Wherever the word "This" appears in a line of the data, that line should be copied.

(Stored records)
= = = =
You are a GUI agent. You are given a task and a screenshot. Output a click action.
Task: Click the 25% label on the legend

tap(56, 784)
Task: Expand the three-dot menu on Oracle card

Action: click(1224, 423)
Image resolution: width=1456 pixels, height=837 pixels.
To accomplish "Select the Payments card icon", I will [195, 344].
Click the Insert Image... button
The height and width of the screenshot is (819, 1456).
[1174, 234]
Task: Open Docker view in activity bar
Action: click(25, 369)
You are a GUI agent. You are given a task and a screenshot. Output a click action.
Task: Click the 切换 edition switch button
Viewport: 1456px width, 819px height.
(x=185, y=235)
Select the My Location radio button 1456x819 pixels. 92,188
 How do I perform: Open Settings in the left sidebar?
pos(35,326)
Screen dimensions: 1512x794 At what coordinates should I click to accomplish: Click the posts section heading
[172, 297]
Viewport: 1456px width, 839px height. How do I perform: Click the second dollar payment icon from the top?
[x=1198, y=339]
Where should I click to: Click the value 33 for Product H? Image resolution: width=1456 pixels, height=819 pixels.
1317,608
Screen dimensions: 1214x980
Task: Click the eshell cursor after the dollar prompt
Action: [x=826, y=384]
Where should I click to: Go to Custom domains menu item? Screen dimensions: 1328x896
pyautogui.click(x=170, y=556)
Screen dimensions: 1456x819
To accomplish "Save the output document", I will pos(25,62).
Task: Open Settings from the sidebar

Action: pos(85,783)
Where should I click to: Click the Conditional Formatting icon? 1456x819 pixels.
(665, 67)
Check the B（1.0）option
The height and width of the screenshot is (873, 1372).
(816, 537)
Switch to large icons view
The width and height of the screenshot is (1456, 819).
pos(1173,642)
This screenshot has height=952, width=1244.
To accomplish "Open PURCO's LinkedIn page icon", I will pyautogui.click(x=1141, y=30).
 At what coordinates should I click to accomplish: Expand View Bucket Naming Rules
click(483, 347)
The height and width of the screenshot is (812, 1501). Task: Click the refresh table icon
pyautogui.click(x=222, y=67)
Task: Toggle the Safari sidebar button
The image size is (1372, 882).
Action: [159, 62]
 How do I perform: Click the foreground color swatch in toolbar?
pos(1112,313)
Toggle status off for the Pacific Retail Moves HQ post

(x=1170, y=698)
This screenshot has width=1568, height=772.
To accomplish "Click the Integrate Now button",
= = = =
> _Answer_:
This screenshot has height=952, width=1244.
This screenshot has width=1568, height=772.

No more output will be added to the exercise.